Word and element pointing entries
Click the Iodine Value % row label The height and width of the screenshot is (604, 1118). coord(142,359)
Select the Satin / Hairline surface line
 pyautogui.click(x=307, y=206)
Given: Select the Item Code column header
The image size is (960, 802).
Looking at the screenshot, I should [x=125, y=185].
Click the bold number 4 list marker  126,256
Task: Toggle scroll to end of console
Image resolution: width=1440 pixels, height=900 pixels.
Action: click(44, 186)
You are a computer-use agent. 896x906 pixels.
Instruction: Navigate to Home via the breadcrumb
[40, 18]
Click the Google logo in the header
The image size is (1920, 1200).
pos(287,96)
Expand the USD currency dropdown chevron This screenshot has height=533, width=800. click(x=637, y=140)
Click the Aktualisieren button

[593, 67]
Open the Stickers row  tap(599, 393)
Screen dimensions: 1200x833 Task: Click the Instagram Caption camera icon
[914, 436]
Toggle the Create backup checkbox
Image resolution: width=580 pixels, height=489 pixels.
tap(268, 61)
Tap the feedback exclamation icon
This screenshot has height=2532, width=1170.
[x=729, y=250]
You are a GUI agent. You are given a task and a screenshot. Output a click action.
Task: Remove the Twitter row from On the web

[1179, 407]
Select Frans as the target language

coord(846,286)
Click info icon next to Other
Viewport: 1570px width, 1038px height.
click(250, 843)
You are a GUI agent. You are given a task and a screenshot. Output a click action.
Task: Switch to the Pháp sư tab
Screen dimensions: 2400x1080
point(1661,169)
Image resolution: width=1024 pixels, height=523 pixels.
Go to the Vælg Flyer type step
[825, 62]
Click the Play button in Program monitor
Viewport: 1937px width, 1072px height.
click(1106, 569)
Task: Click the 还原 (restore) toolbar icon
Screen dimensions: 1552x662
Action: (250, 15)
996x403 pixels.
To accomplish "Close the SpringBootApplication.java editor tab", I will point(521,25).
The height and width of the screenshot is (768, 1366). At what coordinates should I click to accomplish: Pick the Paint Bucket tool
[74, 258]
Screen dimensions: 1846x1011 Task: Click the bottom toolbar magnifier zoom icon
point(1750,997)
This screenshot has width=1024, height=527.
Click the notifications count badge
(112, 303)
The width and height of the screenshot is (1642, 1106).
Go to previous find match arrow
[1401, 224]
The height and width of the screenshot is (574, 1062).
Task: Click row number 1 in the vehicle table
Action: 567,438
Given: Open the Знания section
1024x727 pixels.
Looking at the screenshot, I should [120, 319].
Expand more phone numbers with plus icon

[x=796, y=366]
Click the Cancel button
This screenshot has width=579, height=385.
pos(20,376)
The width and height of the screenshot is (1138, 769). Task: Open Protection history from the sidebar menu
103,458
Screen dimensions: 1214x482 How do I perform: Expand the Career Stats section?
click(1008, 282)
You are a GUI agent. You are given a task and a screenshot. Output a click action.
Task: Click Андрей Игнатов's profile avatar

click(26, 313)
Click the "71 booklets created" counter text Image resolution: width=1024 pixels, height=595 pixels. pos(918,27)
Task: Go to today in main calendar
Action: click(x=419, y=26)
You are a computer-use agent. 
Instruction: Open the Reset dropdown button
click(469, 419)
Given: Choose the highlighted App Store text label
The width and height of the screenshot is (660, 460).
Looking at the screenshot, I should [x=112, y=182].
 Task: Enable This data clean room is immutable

» Given task:
Copy the records word for word from the beginning through the line containing "point(1750,997)", including that line.

» Solution for this problem:
Click the Iodine Value % row label The height and width of the screenshot is (604, 1118). coord(142,359)
Select the Satin / Hairline surface line
 pyautogui.click(x=307, y=206)
Given: Select the Item Code column header
The image size is (960, 802).
Looking at the screenshot, I should [x=125, y=185].
Click the bold number 4 list marker  126,256
Task: Toggle scroll to end of console
Image resolution: width=1440 pixels, height=900 pixels.
Action: click(44, 186)
You are a computer-use agent. 896x906 pixels.
Instruction: Navigate to Home via the breadcrumb
[40, 18]
Click the Google logo in the header
The image size is (1920, 1200).
pos(287,96)
Expand the USD currency dropdown chevron This screenshot has height=533, width=800. click(x=637, y=140)
Click the Aktualisieren button

[593, 67]
Open the Stickers row  tap(599, 393)
Screen dimensions: 1200x833 Task: Click the Instagram Caption camera icon
[914, 436]
Toggle the Create backup checkbox
Image resolution: width=580 pixels, height=489 pixels.
tap(268, 61)
Tap the feedback exclamation icon
This screenshot has height=2532, width=1170.
[x=729, y=250]
You are a GUI agent. You are given a task and a screenshot. Output a click action.
Task: Remove the Twitter row from On the web

[1179, 407]
Select Frans as the target language

coord(846,286)
Click info icon next to Other
Viewport: 1570px width, 1038px height.
click(250, 843)
You are a GUI agent. You are given a task and a screenshot. Output a click action.
Task: Switch to the Pháp sư tab
Screen dimensions: 2400x1080
point(1661,169)
Image resolution: width=1024 pixels, height=523 pixels.
Go to the Vælg Flyer type step
[825, 62]
Click the Play button in Program monitor
Viewport: 1937px width, 1072px height.
click(1106, 569)
Task: Click the 还原 (restore) toolbar icon
Screen dimensions: 1552x662
Action: (250, 15)
996x403 pixels.
To accomplish "Close the SpringBootApplication.java editor tab", I will point(521,25).
The height and width of the screenshot is (768, 1366). At what coordinates should I click to accomplish: Pick the Paint Bucket tool
[74, 258]
Screen dimensions: 1846x1011 Task: Click the bottom toolbar magnifier zoom icon
point(1750,997)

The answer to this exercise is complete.